Python - Self-Consistency Implementation
async def classify_with_consistency(text, n=5):
    """Run classification N times, return majority."""
    results = []
    for _ in range(n):
        result = await llm.classify(
            text,
            temperature=0.7  # Some randomness
        )
        results.append(result)

    # Return most common classification
    counter = Counter(results)
    best, count = counter.most_common(1)[0]

    confidence = count / n
    return {
        "classification": best,
        "confidence": confidence,
        "all_results": dict(counter)
    }

Prompt Versioning

Treat prompts like code — version them, track changes, and test before deploying:

Prompt Version File
# prompts/code-review/v2.3.yaml
name: code-review
version: 2.3
model: claude-sonnet
temperature: 0.3
changelog:
  - v2.3: Added security check instructions
  - v2.2: Improved false positive rate
  - v2.1: Added step-by-step reasoning
system: |
  You are a senior code reviewer. Analyze code
  changes for bugs, security issues, and style
  problems. Use step-by-step reasoning.
eval_dataset: datasets/code-review-v2.json
baseline_accuracy: 0.91

A/B Testing Prompts

Compare prompt versions in production to find the best performer:

Python - A/B Testing
class PromptABTest:
    def __init__(self, variants, split=0.5):
        self.variants = variants
        self.split = split
        self.metrics = defaultdict(list)

    async def run(self, input_data, user_id):
        # Deterministic assignment based on user
        variant = "A" if hash(user_id) % 100 < \
            self.split * 100 else "B"

        prompt = self.variants[variant]
        result = await llm.call(prompt, input_data)

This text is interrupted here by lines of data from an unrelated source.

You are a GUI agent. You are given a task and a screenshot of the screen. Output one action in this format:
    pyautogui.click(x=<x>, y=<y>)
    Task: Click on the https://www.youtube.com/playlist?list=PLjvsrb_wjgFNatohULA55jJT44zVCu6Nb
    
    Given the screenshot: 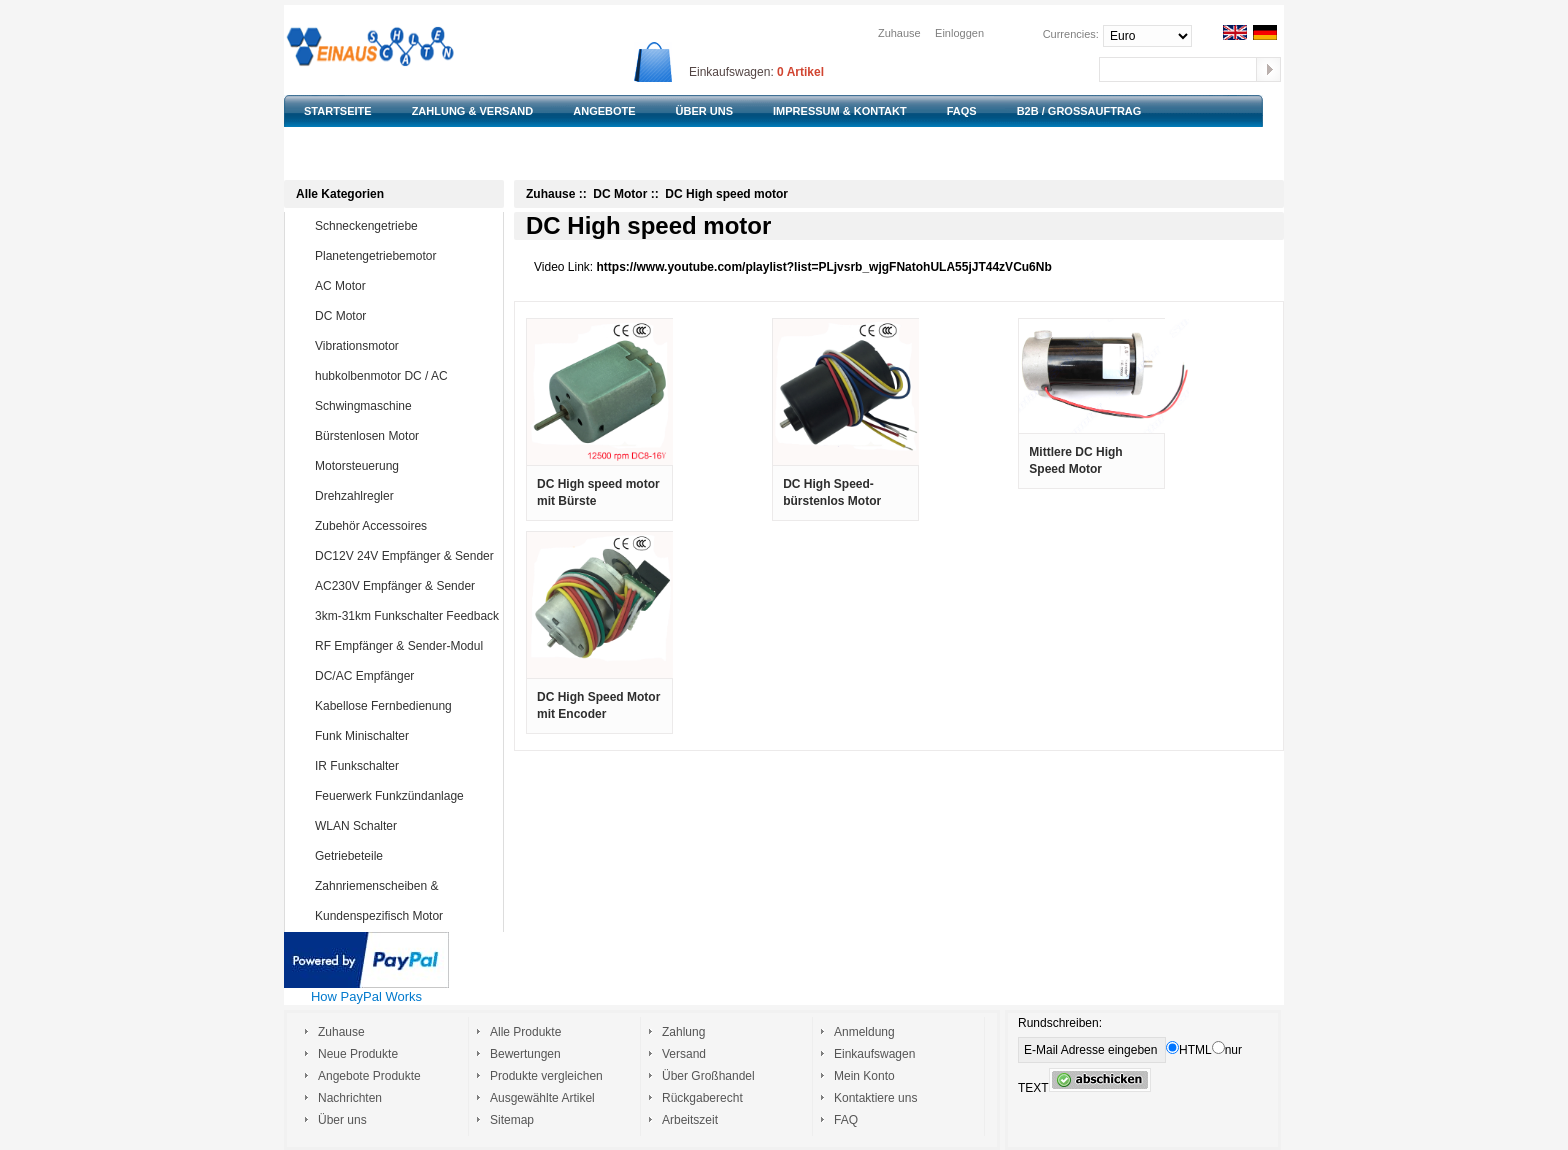 What is the action you would take?
    pyautogui.click(x=824, y=267)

        # Track metrics for analysis
        self.metrics[variant].append({
            "latency": result.latency,
            "tokens": result.token_count,
            "user_rating": None  # Filled later
        })
        return result

Prompt Libraries

Organize and share proven prompts across your team:

Library Category Example Prompts
Code Analysis Code review, bug detection, refactoring suggestions, documentation generation
Data Processing Classification, extraction, summarization, translation
Content Generation Technical writing, email drafting, report generation
Quality Assurance Test case generation, output validation, bias detection

Anti-Patterns to Avoid

These patterns lead to unreliable, expensive, or unmaintainable AI features:
  • Mega-prompt: Cramming every instruction into one massive prompt. Break complex tasks into a chain of focused prompts instead.
  • Hope-driven development: Testing a prompt once, seeing it work, and shipping it. Always test against a diverse evaluation dataset.
  • Prompt hardcoding: Embedding prompts directly in source code. Use external prompt files that can be versioned and updated independently.
  • Ignoring token costs: Not tracking or optimizing token usage. A prompt that costs $0.01 per call adds up to $10,000 at 1M requests.
  • No fallback plan: Assuming the AI model will always be available and produce good results. Always build fallback mechanisms.
  • Temperature neglect: Using default temperature for all tasks. Use low temperature (0.0-0.3) for deterministic tasks, higher (0.7-1.0) for creative ones.